Menjadi mahasiswa ialah suatu kesempatan yang tidak dapat dirasakan oleh semua orang. Namun, sayangnya kesempatan itu acap kali disalahgunakan oleh kebanyakan mahasiswa sekarang. Mahasiswa yang seharusnya menjadi penyambung aspirasi masyarakat malah seakan buta akan kewajiban tersebut. Alih-alih menjadi penyambung aspirasi, mahasiswa saat ini malah sibuk dengan foya-foya yang notabenenya menghambur-hamburkan uang dan materi lainnya. Hal ini tentu menjadi permasalahan yang serius jika tidak segera diatasi.
Eksistensi mahasiswa kali ini hanya berkutat pada bagaimana menjadi goodlooking ketika berangkat ke kampus dan ketika dipandang mahasiswa lainnya. Kampus yang seharusnya menjadi tempat mencari ilmu, kini berubah menjadi ajang memamerkan strata sosial. Para pejabat kampus khususnya pengurus intra hanya memikirkan tentang bagaimana program kerja mereka dapat terealisasi, tanpa memikirkan substansi yang akan diterima oleh mahasiswa. Pengurus intra harusnya lebih memikirkan bagaimana mereka menyusun sebuah kegiatan yang menunjang tingkat intelektual mahasiswa. Alih-alih menjadi pengurus yang baik, kebanyakan pengurus hanya memanfaatkan intra sebagai ajang eksistensi mereka.
Kebanyakan dari pengurus tidak peduli terhadap apa yang mahasiswa butuhkan. Mereka hanya menganggap setelah menjadi pengurus intra maka tingkat kelas sosial mereka bisa menjadi lebih tinggi dari mahasiswa lainnya. Namun pandangan mengenai hal itu seharusnya membuat mereka malu.

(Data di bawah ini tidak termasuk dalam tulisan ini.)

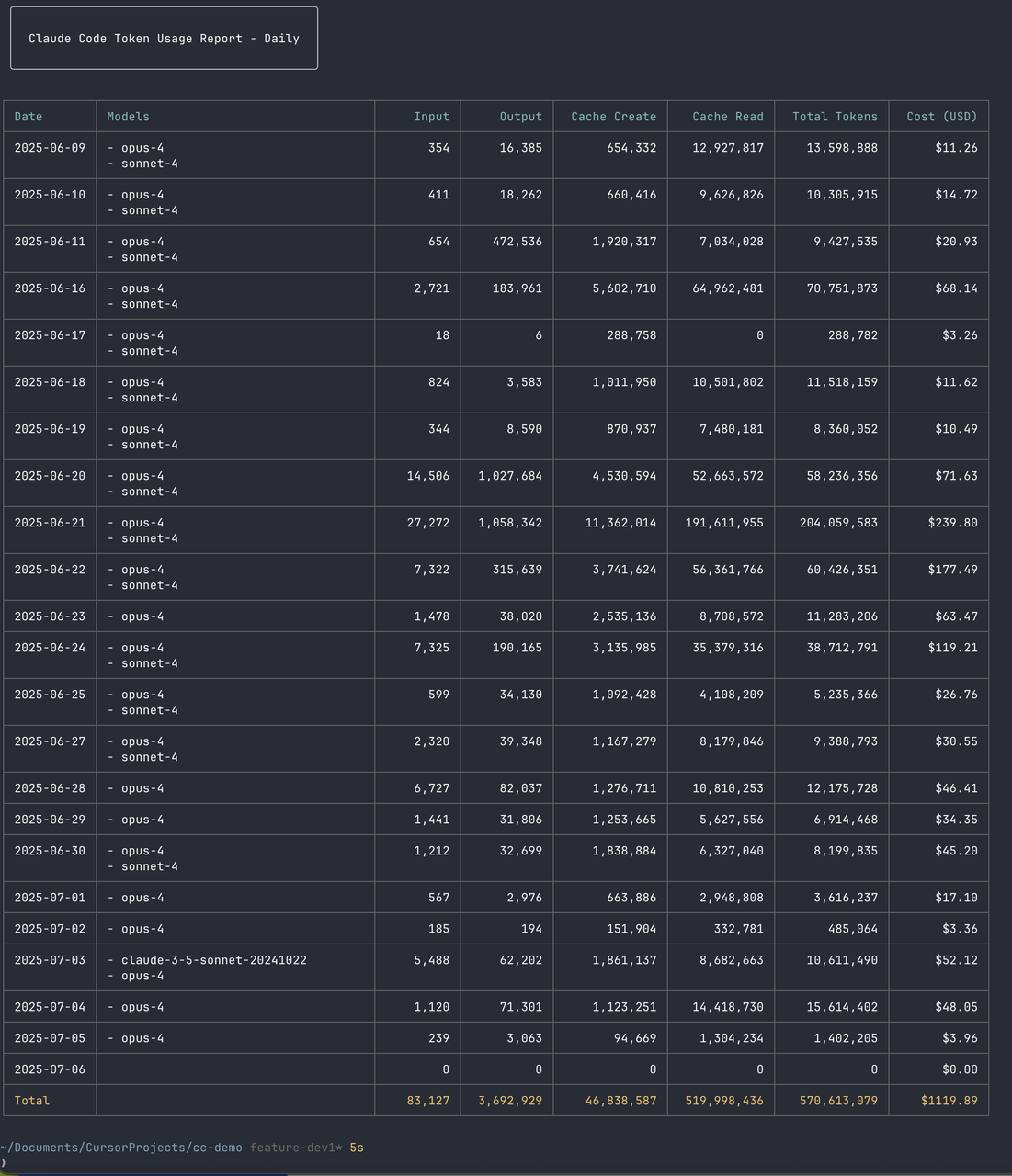The height and width of the screenshot is (1176, 1012).
Task: Click the 1,058,342 output value
Action: [509, 523]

Bukan hanya kelas sosial saja yang lebih tinggi, melainkan ilmu pengetahuan dan wawasan yang mereka miliki bisa lebih banyak daripada mahasiswa lain.
Jika kita menilik kembali mengenai teori eksistensialisme milik Nietzsche, dia mengatakan bahwa, “Bukan menjadi manusia yang merupakan tujuan hidup yang sejati, melainkan menjadi Manusia Unggul.” Menjadi manusia unggul (Ubermensch) ialah menjadi manusia yang memberikan nilai pada dirinya sendiri tanpa berpaling dari dunia dan menengok ke seberang dunia.
Sederhananya jika kita kaitkan dengan mahasiswa yang kita bahas sekarang ini adalah mahasiswa unggul menjadi suatu bentuk mahasiswa yang menganggap dirinya sebagai sumber nilai (value). Sehingga dalam masalah ini, bagi yang ingin menjadi mahasiswa unggul baiknya membentuk intelektualnya. Menjadi eksistensialis berarti menjadi mahasiswa yang sadar akan dirinya, berdiri sebagai diri sendiri dengan keluar dari dirinya.
Seorang manusia unggul versi Nietzsche ialah, nilai tukar dari intelektual adalah darah! Darah bermakna perjuangan. Ia harus melumat ilmu pengetahuan sehingga bisa menjadikannya sebagai bagian dari dirinya sendiri, agar dapat menunjukan keberadaannya sebagai intelektual. Kita harus keras dalam mendidik (proses membentuk manusia unggul), namun yang utama adalah keras pada diri sendiri. Nietzsche menjelaskan dalam bagian yang lain bahwa, dia mengusulkan untuk dibentuknya suatu seleksi untuk membentuk “manusia atas” atau manusia unggul dengan cara mengkaji ulang semua keintelektualitasan.
Maka dari penjabaran di atas dapat kita tarik kesimpulan bahwa mahasiswa unggul baru dapat dicapai apabila ada perpaduan yang harmonis antara kekuatan, kecerdasan dan kebanggaan. Secara simplistis, yang menjadi tujuan utama dari menciptakan mahasiswa unggul adalah menjelmakan mahasiswa yang lebih kuat, lebih cerdas dan lebih berani.